So, you’ve decided to play the trumpet – great choice!
Of all the brass instruments, the trumpet is maybe the most popular, and it performs in all sorts of music. From classical orchestras to big band, to jazz, to starting off the Kentucky Derby, the trumpet plays in more genres than maybe any other brass instrument.
Of course, to play trumpet, you must have a trumpet, and that brings us to our topic – picking out your first trumpet!
While picking out an instrument may seem daunting, we’ve got an easy-to-follow 4-step checklist to help you get the best instrument for your needs and budget.
Step 1: Decide on Your Budget
The first thing you need to do when you’re trying to find your first trumpet is to decide on your budget.
If you’re able to get a few hundred dollars together, consider buying a used beginner-level instrument. If not, you may have to start off by renting and instrument (more on that below). If money is no object (lucky!) then you’ll still probably want to consider the used beginner trumpet.
Remember that buying a new instrument is generally like buying a car – while buying new gives you a nice, shiny, new toy, buying used can save you a substantial amount!
Step 2: Rent or Buy?
After deciding on your budget, the next step is deciding on renting or buying.
If you’re looking to buy, look for some used beginner-level instruments by well-respect brands (we have a list at the bottom of this article) in local music stores (and online, if possible).
Buying a used horn is a great idea (especially for a first instrument), since if it is well cared for, it’s possible to sell it to another beginner student in a few years for just about what you paid for it.
If your budget won’t allow buying, or you are still on the fence about owning a trumpet, you’ll need to go down to a local music store to find out about rental instruments.
While each store is different, most charge around $15-$25 per month to rent, and try to find a store that has a rent-to-own policy, or will at least let you apply your rental payments to the purchase of an upgraded instrument (when the student needs an upgrade).
Be aware, however, that even with a rent-to-own policy, you’ll pay more for the rental instrument (which is often not one of our recommended brands) than you would if you bought a used instrument outright.
Step 3: Trumpet vs Pocket Trumpet vs Cornet: Which to Choose?
One thing you’ll find if you spend much time researching beginning instruments for trumpet players is that there are a wide variety of opinions on which instrument beginners should start on.
Pocket trumpets are a common suggestion for very young beginners, since they are basically the same instrument as a regular trumpet, with tubing the is just wrapped up tighter to make them smaller.
Cornets are another suggestion – these are also the same length as trumpets, but with the tubing somewhere in between the open trumpet and the compact pocket trumpet.
In general, you should stay away from pocket trumpets. While they do look especially cute, and they are a little bit easier to hold for very small children, they aren’t generally great instruments.
Many of them are made with poor quality control, play very poorly (which can develop bad habits), and will not last as long as a comparably-priced trumpet.

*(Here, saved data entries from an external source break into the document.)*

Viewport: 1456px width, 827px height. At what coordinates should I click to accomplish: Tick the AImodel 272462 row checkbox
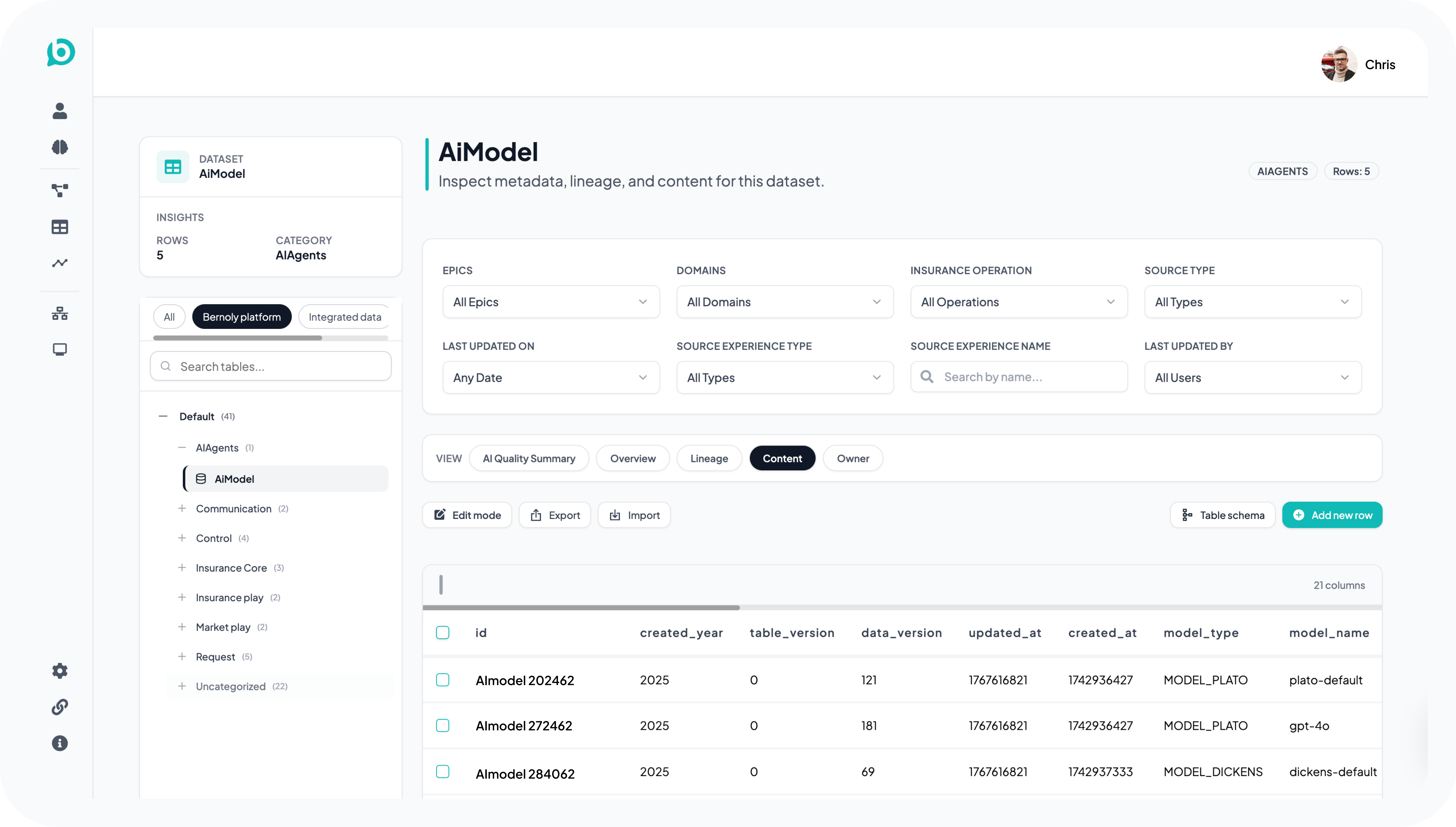pyautogui.click(x=443, y=725)

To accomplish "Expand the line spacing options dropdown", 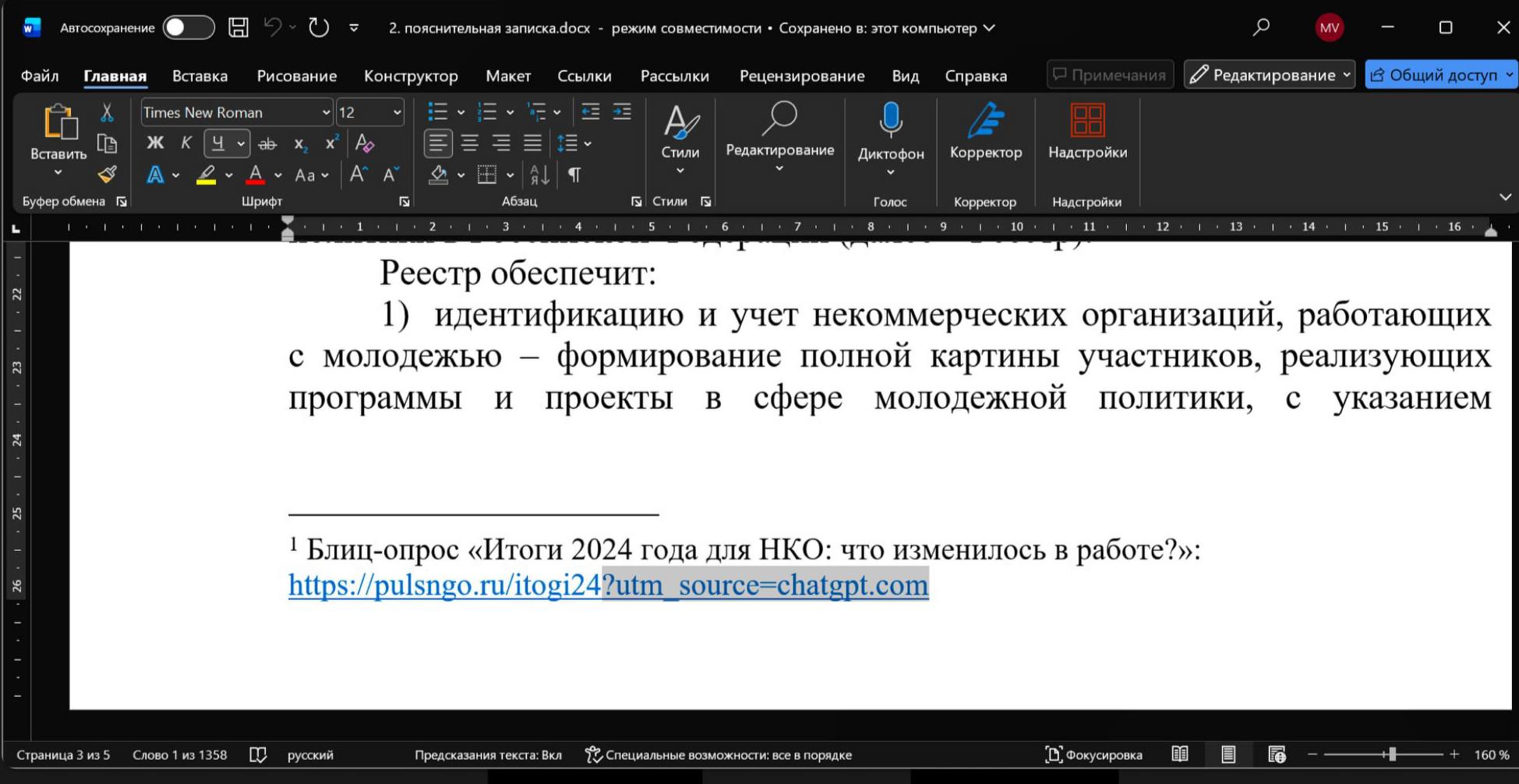I will coord(588,143).
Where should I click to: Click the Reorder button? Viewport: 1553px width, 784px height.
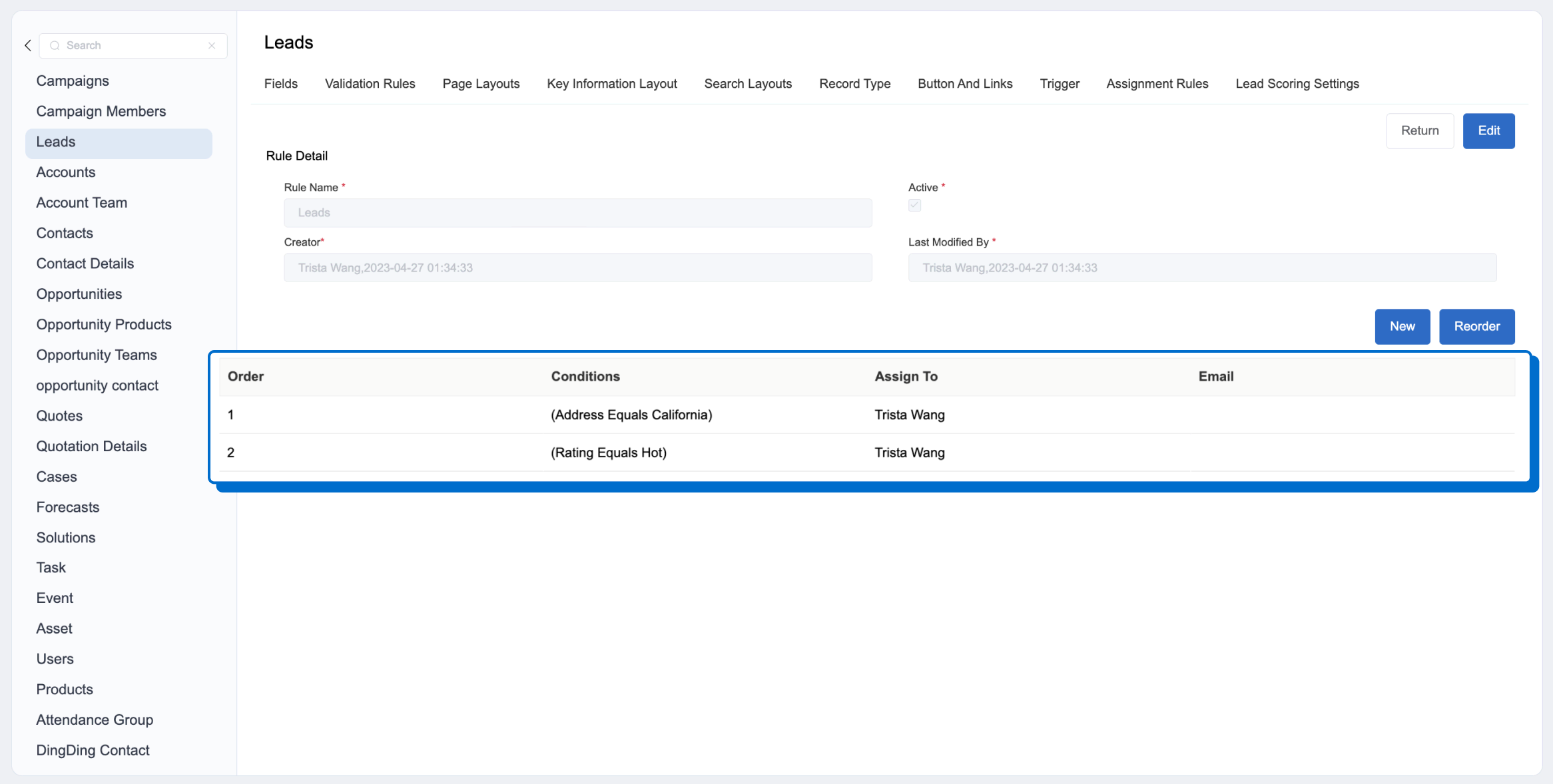click(1476, 326)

Cornets are a better choice than pocket trumpets (and some band directors and trumpet teachers still recommend starting on them) since they are generally higher-quality instruments.
However, be aware that the cornet, while somewhat mellower in sound and a bit easier to hold and play, will likely need to be upgraded sooner than a beginner-level trumpet.
Trumpets and cornets don’t always blend well in a section (much music has separate parts for the two instruments), and the far more common instrument today is a trumpet.
If possible, starting on a regular trumpet is the easiest and simplest option.
Step 4: What to Look for In Your First Trumpet
Whether renting or buying, new or used, here are some of the physical and mechanical considerations to be on the lookout for when you’re inspecting your first trumpet.
- Check for dents: Carefully look over the entire trumpet, checking for dents, especially around the valves, the slides, and the mouthpipe. While just about every used instrument (especially student horns) will have some small dings or dents, dents in these three places can drastically affect how the instrument plays.
- Check slides and valves: Check to make sure that all the valves move freely (without sticking), and the slides move easily back and forth. If this is a used instrument, a valve or slide may be stuck (especially if the instrument wasn’t regularly maintained), but make sure that this is fixed before you buy or rent. While you’re checking the action of the slides and valves, pull them all the way out and inspect each for dents or other damage. Also, check for any green scaling or deposits on the inside of the valve casings/slides. Make sure to only pull out one valve at a time, so you can put it back in the correct casing.
- Check accessories on the trumpet and in the case
- Does the instrument have both a first and third valve saddle or ring? While the third valve ring is required, a first valve saddle or ring will make the instrument much easier to play. Make sure that the first and third slides can be moved freely and easily. An adjustable ring on the third valve may make moving this slide easier, especially for younger players.
- When looking at the 1st and 3rd slides, also check to see if there are stops on these slides to prevent the slides from falling out accidently. These are not necessary, but nice to have.
- If the instrument has water keys, check to make sure that the springs work and the cork isn’t falling apart. Leaking water keys aren’t uncommon, but should be fixed right away.
- Is there a mouthpiece included? If not, you’ll need to get one, and if so you’ll need to see if it’s the right size for you (make sure to consult with someone knowledgeable if you need help finding one). Some music stores will throw in a mouthpiece of your choosing instead of what comes in the case, so make sure to ask!
- Are cleaning and basic maintenance supplies (valve oil, slide grease, snake brush) included? If not, make sure that you pick some up – whether buying or renting, you’ll need to take care of your first trumpet!
Recommended Beginner Trumpet Brands and Conclusion
While there are a lot of beginner instruments out there, here are some of the best brands (and models, in some cases) to look for.
- Olds (Ambassador)
- Bach (Prelude)
Keep in mind that these aren’t the only good instrument brands out there, these are just the ones that produce well-made instruments consistently that hold their value well.
There are other great instruments made by other brands, just make sure to follow our above inspection list, or get a professional trumpet player to look it over for you, if you’re not sure about it.
Congratulations on your first trumpet!